■ **Текст для работы**:
Япония — Казань 100 лет назад: гастроли циркачей, миссионерство и шпиономания

Восприятие Японии в начале XX века. Часть 2-я

Историк Лилия Габдрафикова в колонке «Реального времени» продолжает описывать отношение российской провинции к Дальнему Востоку и Японии. Особенно подробно наш колумнист останавливается на восприятии Страны восходящего солнца жителями Казанской губернии и татарами.

Коммерческий успех японской культуры в России

Несмотря на негативный идеологический фон, японская культура продолжала интересовать россиян. Мода на японскую культуру зародилась еще на рубеже XIX—XX веков. В 1900-х годах в городских домах можно было наблюдать «японский» стиль в оформлении комнат (пуфики, софы, ширмы и т. д.), большое распространение получили японские гравюры. Исследователи называют это мифологическим образом «Живописная Япония», который продолжал существовать в стране даже после начала Русско-японской войны, параллельно с другим мифом — о «желтой опасности».

Этот интерес к Японии по-разному использовался предпринимателями. Так, после Русско-японской войны по всей России гастролировала японская труппа цирковых артистов. Рекламный буклет гласил, что многие из них в Японии служили в Цирке Микадо. Например, «придворный артист Цирка Микадо и Корейского императора» Итао-сан Ямада». Любимцем японской и российской публики был его маленький сын Магоити. Четыре девушки выступали на сцене в роли японских гейш. Были среди артистов «прыгуны и туннелисты» братья Пари, «сыны воздуха» Манио Мияучи, Кицигкро-сан Ямани, эквилибрист Вада-сан Ионезо, а также драматические артисты и так называемые мимисты (Содзиро-сан, Иванага Саватаро). Однако их реальный статус в родной стране, вероятно, был немного иным. Иначе в поисках материального благополучия артисты не отправились бы в Россию.

По России японская труппа гастролировала под началом директора-режиссера С.И. Морозенко. В Казани они выступали с 6 августа по 10 сентября 1910 года. Надо отметить, что годом ранее, в мае 1909 года, в Казани выступал другой японский цирковой артист — Оно Окитаро. В Национальном архиве РТ сохранилась афиша этого представления. Всего в труппе Морозенко было 20 человек. Из них 11 взрослых и 9 детей от 9 до 16 лет. Среди артистов было много людей с одинаковыми фамилиями Ямада, Ямано, Исотани. Они являлись родственниками. Руководителем труппы был 45-летний Камекичи Ямада. Путешествовала с артистами 65-летняя дама Зинзо Ямада. Все они получили визу в Одессе.

Посольство просило передать пакет японскому подданному Ититаро Исотани, состоявшему при цирке Братьев Никитиных в Казани. Проект здания цирка, фото archive.gov.tatarstan.ru

Воспоминания об этих японских акробатах оставил советский артист Д.С. Альперов. Он выступал вместе с ними в Архангельске. Он упоминает 24 человека.

■ **Исходные данные**:
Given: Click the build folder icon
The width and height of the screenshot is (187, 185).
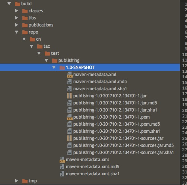Looking at the screenshot, I should pyautogui.click(x=18, y=4).
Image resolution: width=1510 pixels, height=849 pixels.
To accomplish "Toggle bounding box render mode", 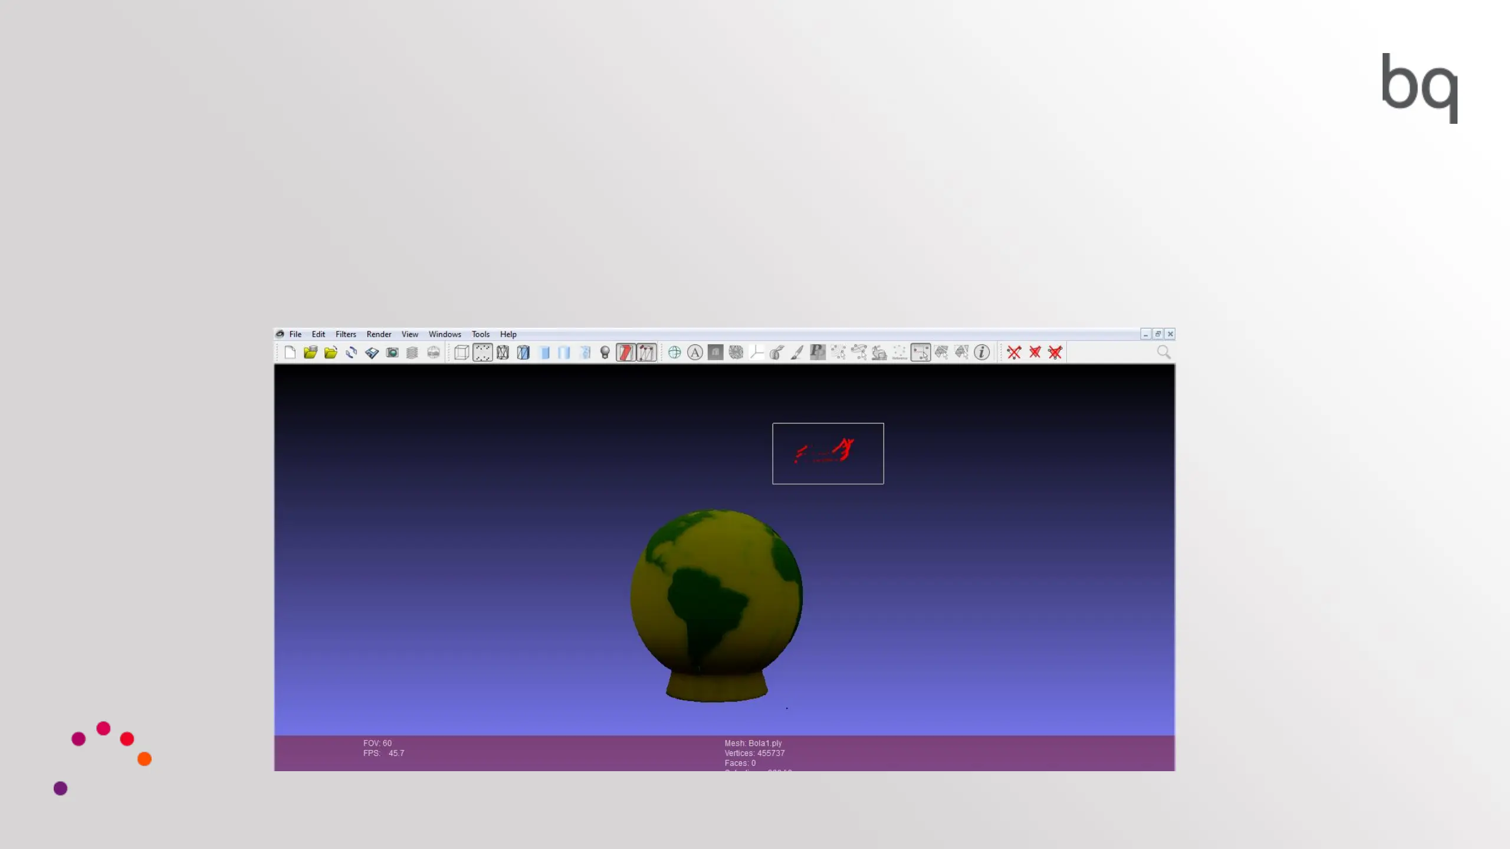I will tap(462, 353).
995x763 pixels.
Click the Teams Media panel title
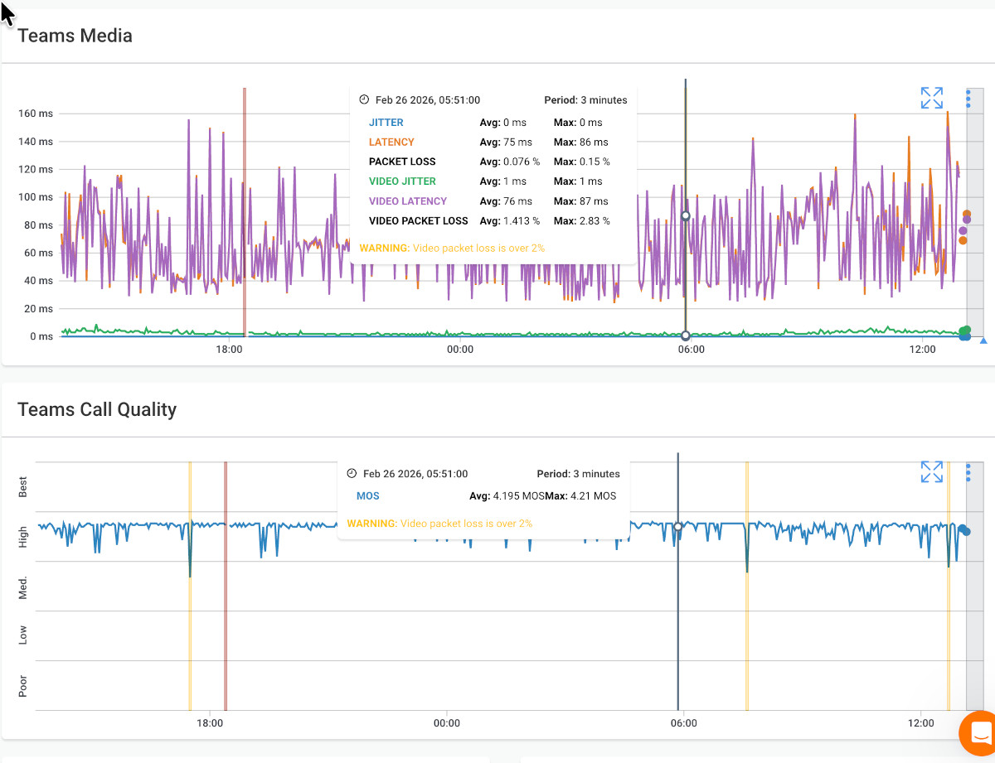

■ **Что нужно сделать**:
a. Определите, согласуются ли со статьей о Японии и Казани утверждения: (i) японская труппа выступала в Казани с 6 августа по 10 сентября 1910 года; (ii) в труппе Морозенко было 24 человека; (iii) все артисты труппы получили визу в Одессе. На каждое ответьте «да» или «нет» и приведите решающие слова статьи точной цитатой.
b. Допишите следующую часть статьи о Японии и Казани, начав сразу после ее последнего предложения.
Записи для выполнения заданий не понадобятся.

■ **Ответы по заданиям**:
a.
(i) Да: «В Казани они выступали с 6 августа по 10 сентября 1910 года».
(ii) Нет: «Всего в труппе Морозенко было 20 человек».
(iii) Да: «Все они получили визу в Одессе».

b.
«Среди японских артистов были прекрасные воздушные гимнасты, которые поражали даже нас, привыкших к большому мастерству. Они казались какими-то чертями, умевшими держаться за воздух и как бы ходить по нему. Был искусный жонглер-антиподист. Началось выступление японцев парадом. Артисты выходили в великолепных парчовых, тканных золотом халатах. Их представляли публике, выкрикивая их диковинные имена. (…). Основаны были номера на рискованных трюках, вызывавших у публики напряженное состояние, полное волнения. По городу артисты ходили в японских костюмах. В труппе были подростки и дети», — писал он.

Доходы артистов в Японии были мизерными, поэтому они решились попытать счастья в далекой России. По замечанию Дмитрия Сергеевича, вывезший цирковую труппу из Японии предприниматель Морозенко платил артистам Ямада-сана за гастроли (очевидно, за каждый город) тысячу рублей, а сам получал доход с каждого представления. «Насколько ему это было выгодно, можно судить по тому, что впоследствии он построил себе каменный дом в одном из поволжских городов», — рассуждал русский артист.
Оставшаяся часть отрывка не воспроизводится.